While Universal’s PR team went into damage limitation – insisting there were numerous errors in the NYT article while concurrently contacting those artists who were affected by the fire a whole decade ago – lawyers started approaching some of those same affected acts. A class action lawsuit then followed with Soundgarden, Hole, Steve Earle, and the estates of Tupac Shakur and Tom Petty, all listed as plaintiffs.

Universal’s lawyers subsequently filed a motion seeking to have the case dismissed, and it was that proposal that was being debated in court yesterday. The major argues that some of the artists involved in the litigation didn’t even lose any masters in the fire, and those that did still have access to back-up or digitised versions of the recordings on the lost tapes.

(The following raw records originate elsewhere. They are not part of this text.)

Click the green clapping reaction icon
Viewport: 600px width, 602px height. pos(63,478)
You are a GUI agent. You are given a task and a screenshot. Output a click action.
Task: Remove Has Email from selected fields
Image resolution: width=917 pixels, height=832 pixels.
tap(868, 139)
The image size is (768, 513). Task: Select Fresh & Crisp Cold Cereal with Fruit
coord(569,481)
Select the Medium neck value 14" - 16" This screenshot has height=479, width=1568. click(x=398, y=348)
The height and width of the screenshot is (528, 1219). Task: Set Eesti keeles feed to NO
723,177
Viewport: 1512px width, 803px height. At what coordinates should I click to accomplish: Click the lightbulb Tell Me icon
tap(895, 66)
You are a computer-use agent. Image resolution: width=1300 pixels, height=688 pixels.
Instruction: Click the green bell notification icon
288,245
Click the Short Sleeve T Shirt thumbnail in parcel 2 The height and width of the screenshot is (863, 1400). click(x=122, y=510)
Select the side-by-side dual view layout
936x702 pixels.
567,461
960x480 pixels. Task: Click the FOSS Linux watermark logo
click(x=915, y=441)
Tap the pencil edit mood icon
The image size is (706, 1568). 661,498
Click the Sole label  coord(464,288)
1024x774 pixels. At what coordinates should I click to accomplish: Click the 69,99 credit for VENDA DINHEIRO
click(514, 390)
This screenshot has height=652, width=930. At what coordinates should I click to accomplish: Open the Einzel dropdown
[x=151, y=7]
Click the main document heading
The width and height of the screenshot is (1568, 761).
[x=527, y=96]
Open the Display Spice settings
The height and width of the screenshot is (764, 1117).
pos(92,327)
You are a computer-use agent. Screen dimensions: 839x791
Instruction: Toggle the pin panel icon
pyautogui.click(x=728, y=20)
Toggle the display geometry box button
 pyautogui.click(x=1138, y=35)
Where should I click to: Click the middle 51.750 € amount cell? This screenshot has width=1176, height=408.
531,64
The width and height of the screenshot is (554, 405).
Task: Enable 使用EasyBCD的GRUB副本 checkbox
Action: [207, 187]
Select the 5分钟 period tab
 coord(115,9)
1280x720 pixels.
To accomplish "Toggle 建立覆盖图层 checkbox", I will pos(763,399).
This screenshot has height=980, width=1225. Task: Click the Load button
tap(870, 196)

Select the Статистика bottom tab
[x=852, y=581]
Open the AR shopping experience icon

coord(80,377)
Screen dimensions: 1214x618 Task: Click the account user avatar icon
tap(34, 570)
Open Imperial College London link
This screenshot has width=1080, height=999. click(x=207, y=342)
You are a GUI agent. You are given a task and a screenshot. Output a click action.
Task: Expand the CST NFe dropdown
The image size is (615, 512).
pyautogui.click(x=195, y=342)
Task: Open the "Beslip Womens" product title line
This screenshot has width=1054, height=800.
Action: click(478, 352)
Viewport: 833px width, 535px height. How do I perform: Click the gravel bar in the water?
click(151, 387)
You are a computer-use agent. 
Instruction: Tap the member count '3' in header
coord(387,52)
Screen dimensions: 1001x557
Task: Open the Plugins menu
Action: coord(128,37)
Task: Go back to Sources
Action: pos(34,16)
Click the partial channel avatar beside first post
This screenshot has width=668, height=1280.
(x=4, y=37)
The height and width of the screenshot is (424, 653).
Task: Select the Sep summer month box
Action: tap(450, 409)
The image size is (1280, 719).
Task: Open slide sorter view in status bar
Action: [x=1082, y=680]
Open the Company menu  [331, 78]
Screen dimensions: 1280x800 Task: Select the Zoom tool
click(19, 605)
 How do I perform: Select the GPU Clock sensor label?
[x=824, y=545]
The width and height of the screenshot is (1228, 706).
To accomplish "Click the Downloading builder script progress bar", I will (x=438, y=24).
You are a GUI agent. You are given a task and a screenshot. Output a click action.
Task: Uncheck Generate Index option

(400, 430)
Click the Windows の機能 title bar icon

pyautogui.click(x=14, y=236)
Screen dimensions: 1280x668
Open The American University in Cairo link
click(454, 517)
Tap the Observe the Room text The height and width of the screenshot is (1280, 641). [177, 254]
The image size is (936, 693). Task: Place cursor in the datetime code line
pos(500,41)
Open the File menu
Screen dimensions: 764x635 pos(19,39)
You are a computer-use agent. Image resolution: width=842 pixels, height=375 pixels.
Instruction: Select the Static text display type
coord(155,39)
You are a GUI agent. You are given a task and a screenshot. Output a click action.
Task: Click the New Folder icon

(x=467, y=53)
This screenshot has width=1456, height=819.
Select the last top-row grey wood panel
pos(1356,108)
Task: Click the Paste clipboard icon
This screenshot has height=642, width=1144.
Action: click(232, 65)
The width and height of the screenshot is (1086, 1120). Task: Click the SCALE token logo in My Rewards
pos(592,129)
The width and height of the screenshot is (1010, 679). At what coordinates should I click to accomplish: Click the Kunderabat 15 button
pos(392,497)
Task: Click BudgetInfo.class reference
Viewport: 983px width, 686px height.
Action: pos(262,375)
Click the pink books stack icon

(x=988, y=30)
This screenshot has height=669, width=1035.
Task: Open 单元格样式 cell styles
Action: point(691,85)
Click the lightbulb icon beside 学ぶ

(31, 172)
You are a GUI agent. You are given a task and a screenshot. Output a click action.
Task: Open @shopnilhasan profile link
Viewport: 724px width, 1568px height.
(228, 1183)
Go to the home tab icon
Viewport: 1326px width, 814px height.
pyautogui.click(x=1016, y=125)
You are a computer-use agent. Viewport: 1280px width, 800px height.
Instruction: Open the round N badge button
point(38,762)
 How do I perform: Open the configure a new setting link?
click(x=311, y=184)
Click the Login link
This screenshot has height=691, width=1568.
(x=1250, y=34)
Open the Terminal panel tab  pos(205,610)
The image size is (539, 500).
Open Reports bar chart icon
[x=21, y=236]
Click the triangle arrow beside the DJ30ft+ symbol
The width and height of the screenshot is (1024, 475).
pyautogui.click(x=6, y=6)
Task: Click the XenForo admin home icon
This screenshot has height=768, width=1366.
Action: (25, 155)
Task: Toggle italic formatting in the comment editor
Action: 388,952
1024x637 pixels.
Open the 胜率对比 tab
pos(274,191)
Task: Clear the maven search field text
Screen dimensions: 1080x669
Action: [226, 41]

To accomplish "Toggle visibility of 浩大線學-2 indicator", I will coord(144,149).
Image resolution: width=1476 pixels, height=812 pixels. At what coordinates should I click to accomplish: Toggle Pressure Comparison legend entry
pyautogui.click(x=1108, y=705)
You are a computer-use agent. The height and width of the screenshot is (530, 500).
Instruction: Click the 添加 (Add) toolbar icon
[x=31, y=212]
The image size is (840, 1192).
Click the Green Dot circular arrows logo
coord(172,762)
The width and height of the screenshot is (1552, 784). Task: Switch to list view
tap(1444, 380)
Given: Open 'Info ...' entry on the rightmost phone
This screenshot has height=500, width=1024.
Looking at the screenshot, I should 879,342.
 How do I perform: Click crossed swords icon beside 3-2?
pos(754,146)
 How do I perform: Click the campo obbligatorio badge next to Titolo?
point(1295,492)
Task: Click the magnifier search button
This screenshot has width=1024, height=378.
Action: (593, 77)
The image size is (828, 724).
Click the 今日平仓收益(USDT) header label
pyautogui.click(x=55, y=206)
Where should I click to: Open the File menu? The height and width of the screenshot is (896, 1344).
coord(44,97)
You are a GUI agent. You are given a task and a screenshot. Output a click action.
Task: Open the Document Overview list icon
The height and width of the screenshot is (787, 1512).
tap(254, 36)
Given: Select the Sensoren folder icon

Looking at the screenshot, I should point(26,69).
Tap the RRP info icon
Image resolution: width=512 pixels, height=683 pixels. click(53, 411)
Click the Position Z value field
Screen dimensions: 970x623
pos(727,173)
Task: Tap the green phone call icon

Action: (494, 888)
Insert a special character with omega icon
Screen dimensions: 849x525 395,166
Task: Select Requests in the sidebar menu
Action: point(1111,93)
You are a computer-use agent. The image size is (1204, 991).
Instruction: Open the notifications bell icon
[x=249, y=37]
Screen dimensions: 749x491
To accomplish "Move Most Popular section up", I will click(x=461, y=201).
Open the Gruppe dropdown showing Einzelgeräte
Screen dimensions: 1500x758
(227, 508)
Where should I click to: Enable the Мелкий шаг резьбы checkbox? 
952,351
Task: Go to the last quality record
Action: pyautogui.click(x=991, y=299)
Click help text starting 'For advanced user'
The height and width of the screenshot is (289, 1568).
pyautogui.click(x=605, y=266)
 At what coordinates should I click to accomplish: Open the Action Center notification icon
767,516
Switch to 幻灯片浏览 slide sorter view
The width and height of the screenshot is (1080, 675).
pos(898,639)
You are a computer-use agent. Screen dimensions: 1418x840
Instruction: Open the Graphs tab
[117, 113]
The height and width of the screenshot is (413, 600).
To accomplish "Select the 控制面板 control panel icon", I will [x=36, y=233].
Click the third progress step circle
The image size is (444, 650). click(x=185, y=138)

Beyond that, Universal’s legal arguments mainly centre on the specifics of record contracts. Under a classic US record deal, the music firm argues, the label not the artist owns any master recordings that are created. And while the artist will have a contractual right to receive royalties whenever their recordings are exploited, that doesn’t extend to sharing in insurance pay-outs and damages received in relation to warehouse fires.

According to Courthouse News, lawyer Scott Edelman, speaking for Universal, told the court: “Artists have specified rights to royalties. Everything else doesn’t belong to them. Artist don’t have an interest in the masters. Period. Full stop”.

Edelman added that, because of back-ups, the fire hadn’t stopped any of the artists involved in the lawsuit from exploiting their recordings and receiving royalties from that exploitation. But lawyers for the artists insisted that when Universal sued Universal Studios over the fire and claimed on its own insurance policy, it did so on the basis that damage caused by the blaze would have a negative impact on future income.

Moreover, the artist repping lawyers added, while the labels may own the master recordings that were lost, the artists should still share in the insurance money. Because, in addition to the royalties paid on core recorded music revenue streams, most record contracts provide a 50/50 split on any extra income generated by any other uses of any one sound recording. That principle should apply to the insurance pay-out on the lost tapes, they argued.

Alongside all that, there are also some questions around the statute of limitations and the jurisdiction of the Californian courts in relation to this case.

On the latter point, lawyers for the artists said they needed a full list of acts whose recordings were lost in the fire to inform their arguments, but that Universal continued to hamper their discovery requests. The music company has previously argued that lawyers want that list in a bid to find other clients in case it turns out the plaintiffs currently linked to the action have no claim.

The judge hearing all this hasn’t as yet given any indication as to when he will rule on Universal’s bid to have the whole case dismissed.